**Input data**
_ _ _ _
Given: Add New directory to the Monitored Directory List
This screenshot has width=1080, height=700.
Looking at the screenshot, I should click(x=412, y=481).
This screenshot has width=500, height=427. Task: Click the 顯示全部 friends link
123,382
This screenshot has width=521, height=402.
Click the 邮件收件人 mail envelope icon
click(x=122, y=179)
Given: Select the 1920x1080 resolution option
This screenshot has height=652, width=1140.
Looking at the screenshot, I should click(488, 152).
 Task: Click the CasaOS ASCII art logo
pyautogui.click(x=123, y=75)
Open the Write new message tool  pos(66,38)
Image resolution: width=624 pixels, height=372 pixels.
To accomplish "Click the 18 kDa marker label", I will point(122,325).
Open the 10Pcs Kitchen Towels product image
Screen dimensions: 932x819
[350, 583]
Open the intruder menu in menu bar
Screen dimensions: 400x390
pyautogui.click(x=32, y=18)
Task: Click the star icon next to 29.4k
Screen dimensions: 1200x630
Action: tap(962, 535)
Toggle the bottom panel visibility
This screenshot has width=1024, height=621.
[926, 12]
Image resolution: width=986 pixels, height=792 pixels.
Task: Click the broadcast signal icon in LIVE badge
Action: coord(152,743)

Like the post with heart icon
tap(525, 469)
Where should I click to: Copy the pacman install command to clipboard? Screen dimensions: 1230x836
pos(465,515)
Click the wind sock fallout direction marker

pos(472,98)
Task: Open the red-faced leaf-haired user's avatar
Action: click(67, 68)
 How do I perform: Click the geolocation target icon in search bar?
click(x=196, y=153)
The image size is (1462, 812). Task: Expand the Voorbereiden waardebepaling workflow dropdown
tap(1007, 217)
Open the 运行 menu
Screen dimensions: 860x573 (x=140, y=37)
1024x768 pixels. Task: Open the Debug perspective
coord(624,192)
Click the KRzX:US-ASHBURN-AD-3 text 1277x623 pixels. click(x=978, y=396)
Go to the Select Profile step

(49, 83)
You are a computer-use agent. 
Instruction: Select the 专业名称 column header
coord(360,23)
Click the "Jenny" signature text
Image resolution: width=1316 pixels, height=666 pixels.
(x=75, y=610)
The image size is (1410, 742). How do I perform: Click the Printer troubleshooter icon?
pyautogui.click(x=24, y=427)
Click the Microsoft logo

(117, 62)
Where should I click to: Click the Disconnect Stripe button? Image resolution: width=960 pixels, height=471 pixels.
_ _ _ _
**Problem details**
Within the material above, show every line that includes "text".

**Exercise output**
Click the KRzX:US-ASHBURN-AD-3 text 1277x623 pixels. click(x=978, y=396)
Click the "Jenny" signature text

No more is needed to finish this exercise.